When this is pointed out, a lot of people will admit how friendly and lovely it in immigrant area, but excuse that away with 'that's because they don't shit on their own doorstep'. Pointing out most of the convicted violent gang members from our city are White British and come from those two mainly White British areas is ignored. It's their own bias blinding them - what they - or you - see has nothing to do with reality.

markhammax · 02/10/2014 14:40

Excellent posts manatee

OTheHugeManatee · 02/10/2014 14:40

MaryWestmacott I absolutely agree - I think it's a lot easier to be the party of protest than a party that actually has to take and take responsibility for decisions, as the Lib Dems found out to their cost Hmm

springlamb · 02/10/2014 14:40

People need to learn to differentiate a bit.

Between UKIP and Britain First/BNP.
Between immigrants and illegals.
Between border control and racism.

I will not be voting UKIP because I don't think their policies will work for me (white British woman) and they definitely don't work for my ds (white British male who happens to be quite significantly disabled).

And I won't be voting any further to the right cos, well, their policies are quite abhorrent to my beliefs, to put it politely.

That leaves me with the same old, same old. Unless I throw a wobbly and go Monster Raving.

SaskiaRembrandtWasFramed · 02/10/2014 14:40

AgaPanthers I agree, there is no representation for working class people. Labour left them behind the moment they elected Blair as their leader.
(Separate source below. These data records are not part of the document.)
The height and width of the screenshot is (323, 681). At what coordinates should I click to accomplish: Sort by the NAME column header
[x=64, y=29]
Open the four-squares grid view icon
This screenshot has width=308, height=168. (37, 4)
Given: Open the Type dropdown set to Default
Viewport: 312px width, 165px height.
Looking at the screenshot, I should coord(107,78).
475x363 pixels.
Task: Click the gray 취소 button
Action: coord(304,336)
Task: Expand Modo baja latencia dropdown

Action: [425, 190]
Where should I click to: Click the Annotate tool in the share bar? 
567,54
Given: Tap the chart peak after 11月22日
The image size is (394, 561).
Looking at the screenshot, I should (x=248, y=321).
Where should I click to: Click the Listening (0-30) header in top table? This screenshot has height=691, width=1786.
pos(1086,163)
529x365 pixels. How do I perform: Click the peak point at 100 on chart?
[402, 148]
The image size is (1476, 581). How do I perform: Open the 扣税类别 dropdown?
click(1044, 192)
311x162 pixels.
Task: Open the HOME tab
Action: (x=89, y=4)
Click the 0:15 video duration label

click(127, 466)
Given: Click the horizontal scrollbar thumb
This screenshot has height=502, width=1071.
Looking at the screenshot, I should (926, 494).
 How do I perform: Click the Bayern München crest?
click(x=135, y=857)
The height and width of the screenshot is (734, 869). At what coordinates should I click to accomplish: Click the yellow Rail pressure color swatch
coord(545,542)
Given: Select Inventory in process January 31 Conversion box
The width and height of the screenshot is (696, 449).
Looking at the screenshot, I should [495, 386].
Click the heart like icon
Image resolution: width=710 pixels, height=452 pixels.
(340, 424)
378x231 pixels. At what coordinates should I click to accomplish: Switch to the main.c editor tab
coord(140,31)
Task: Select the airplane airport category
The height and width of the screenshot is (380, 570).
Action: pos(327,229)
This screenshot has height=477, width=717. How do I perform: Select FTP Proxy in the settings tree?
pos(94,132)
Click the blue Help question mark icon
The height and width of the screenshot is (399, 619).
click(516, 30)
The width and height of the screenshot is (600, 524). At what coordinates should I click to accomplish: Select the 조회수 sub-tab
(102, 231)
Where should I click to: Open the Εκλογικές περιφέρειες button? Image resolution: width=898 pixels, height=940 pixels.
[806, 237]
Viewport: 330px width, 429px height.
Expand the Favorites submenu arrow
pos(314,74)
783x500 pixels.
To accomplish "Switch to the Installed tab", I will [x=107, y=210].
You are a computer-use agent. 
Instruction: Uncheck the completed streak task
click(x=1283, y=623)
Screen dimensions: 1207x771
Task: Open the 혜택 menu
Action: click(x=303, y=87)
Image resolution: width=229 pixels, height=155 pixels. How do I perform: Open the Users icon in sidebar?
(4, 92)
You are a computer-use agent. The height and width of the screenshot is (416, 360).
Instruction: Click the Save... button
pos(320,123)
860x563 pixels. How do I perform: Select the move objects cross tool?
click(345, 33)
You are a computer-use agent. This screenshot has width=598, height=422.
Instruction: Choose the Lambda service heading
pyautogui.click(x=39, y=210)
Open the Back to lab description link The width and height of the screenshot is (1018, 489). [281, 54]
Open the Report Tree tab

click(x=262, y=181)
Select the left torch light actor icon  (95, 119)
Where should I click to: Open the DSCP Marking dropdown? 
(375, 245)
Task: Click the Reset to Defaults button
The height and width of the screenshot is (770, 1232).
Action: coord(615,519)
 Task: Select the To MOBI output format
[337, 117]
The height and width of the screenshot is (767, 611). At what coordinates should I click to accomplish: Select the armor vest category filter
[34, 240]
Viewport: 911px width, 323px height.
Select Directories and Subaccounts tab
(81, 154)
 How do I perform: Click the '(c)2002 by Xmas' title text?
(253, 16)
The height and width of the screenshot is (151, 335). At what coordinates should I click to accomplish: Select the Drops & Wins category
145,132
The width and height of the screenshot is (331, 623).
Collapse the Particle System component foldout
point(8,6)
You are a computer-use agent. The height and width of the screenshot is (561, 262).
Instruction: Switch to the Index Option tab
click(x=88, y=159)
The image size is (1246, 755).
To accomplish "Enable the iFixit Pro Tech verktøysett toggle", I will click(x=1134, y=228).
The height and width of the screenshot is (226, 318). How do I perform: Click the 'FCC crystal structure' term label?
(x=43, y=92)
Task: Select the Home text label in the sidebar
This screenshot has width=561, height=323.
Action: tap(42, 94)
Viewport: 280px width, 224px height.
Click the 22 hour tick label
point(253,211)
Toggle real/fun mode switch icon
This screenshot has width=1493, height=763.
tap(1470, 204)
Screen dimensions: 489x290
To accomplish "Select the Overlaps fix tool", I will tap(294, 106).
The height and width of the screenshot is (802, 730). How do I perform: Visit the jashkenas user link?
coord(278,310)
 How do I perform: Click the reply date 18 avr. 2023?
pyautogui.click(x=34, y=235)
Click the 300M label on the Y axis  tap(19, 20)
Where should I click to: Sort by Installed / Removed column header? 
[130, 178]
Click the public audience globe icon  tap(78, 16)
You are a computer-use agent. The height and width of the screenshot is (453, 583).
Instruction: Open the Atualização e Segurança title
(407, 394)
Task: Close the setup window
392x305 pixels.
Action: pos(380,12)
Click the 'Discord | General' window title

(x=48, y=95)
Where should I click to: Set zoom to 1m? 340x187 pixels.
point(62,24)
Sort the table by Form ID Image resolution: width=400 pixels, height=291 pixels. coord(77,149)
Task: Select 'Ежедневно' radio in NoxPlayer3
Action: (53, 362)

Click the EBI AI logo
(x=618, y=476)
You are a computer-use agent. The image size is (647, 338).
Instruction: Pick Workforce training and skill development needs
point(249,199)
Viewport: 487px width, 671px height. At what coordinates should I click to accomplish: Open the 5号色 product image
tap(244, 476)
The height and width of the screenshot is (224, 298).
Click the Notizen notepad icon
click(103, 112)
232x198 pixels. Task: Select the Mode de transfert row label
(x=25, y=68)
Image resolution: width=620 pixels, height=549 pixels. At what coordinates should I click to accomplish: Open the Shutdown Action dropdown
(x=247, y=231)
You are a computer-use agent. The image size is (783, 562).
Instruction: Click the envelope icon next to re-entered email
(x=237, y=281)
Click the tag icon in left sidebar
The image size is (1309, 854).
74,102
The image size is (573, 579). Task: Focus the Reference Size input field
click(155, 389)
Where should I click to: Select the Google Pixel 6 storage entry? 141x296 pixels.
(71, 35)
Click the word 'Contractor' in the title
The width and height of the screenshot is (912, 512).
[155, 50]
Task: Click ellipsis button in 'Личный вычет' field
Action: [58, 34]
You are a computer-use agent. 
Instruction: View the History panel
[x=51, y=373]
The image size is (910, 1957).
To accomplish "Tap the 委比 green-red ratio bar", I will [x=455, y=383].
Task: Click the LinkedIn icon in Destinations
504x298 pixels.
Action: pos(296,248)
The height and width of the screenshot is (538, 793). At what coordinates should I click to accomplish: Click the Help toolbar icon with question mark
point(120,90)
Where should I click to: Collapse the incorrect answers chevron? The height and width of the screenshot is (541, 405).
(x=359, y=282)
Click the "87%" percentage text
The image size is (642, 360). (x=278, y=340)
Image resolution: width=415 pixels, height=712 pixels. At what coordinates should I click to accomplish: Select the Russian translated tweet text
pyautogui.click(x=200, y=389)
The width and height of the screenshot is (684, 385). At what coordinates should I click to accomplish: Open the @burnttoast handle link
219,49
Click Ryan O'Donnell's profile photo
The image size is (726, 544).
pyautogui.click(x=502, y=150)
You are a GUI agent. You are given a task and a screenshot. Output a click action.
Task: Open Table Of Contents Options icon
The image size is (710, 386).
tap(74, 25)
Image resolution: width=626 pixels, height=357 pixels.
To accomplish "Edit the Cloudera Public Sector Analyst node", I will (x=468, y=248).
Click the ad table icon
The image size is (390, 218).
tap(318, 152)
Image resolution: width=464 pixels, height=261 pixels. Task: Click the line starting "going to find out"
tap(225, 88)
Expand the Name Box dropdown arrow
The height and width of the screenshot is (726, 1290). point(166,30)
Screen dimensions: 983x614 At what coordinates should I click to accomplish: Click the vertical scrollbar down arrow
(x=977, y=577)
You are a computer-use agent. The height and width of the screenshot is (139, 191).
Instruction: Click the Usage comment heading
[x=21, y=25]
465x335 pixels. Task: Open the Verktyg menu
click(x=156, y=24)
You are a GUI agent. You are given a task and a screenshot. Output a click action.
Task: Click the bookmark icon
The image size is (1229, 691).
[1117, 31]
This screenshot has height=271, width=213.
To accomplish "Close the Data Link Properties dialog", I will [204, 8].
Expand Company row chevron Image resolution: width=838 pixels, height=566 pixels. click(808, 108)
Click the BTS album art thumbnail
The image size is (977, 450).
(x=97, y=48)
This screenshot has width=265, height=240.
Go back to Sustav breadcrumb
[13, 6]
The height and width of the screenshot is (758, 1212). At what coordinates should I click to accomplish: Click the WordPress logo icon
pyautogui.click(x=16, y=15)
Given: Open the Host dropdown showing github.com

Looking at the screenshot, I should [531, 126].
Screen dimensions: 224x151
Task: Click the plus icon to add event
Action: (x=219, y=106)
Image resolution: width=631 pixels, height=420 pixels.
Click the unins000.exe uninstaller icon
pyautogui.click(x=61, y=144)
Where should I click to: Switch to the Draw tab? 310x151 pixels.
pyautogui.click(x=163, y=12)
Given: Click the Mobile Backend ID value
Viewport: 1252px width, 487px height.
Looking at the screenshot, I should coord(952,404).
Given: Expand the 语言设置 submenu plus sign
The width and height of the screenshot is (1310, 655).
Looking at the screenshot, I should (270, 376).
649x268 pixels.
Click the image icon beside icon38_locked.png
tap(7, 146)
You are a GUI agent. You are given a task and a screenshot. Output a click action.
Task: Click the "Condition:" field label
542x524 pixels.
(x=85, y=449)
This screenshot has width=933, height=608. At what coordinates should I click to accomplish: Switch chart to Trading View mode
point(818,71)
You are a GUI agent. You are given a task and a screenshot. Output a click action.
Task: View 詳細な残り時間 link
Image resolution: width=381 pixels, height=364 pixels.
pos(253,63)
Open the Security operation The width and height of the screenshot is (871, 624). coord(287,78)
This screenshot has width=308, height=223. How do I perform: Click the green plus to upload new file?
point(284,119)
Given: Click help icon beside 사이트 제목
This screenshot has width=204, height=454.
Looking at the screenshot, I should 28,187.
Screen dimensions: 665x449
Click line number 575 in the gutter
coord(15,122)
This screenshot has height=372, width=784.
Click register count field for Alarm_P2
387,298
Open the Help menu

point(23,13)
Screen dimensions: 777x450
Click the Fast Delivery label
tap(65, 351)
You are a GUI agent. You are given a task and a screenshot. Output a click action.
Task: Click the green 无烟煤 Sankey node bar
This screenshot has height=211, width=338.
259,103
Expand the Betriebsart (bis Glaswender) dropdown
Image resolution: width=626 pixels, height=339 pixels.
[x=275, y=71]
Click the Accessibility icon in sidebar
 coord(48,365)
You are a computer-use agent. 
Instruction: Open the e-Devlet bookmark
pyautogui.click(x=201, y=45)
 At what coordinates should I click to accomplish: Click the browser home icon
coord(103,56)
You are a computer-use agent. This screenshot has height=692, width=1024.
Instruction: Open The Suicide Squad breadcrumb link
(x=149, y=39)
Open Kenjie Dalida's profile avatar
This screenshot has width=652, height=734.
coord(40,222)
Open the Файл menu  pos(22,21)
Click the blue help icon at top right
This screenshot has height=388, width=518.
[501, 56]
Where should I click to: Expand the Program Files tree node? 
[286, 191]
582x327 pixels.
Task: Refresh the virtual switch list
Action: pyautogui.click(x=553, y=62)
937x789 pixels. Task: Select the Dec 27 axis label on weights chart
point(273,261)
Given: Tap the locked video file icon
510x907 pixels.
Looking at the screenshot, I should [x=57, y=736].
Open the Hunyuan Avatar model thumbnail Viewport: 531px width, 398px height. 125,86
rainbowfeet · 02/10/2014 14:41

Ghoul without hijacking thread.. Can you explain how wanting to control migration makes me racist?

GhoulWithADragonTattoo · 02/10/2014 14:42

I doubt we come from very different walks of life. I grew up in an inner city area of a northern industrial city. I've also lived in Tower Hamlets for many years. Both these areas were very diverse. I'd just rather live in a society where differences are embraced or at least tolerated rather than used to divide and conquer our society.

SaskiaRembrandtWasFramed · 02/10/2014 14:45

OTheHugeManatee I agree that there is a perception that working class people hold views that are " 'thick', 'ignorant', 'nasty', 'racist' etc." But that doesn't tally with my actual experience of living in a predominantly working area which is actually more inclusive and diverse than any of the naice middle areas I previously lived in.

GhoulWithADragonTattoo · 02/10/2014 14:47

Making generalisations like all the new immigrants are responsible for the vast majority of the crime is what makes you racist. Immigration is a legitimate political discussion although I suspect I would have a more open border than you would. Also saying immigrants are using up scare public resources is scaremongering and inflammatory language.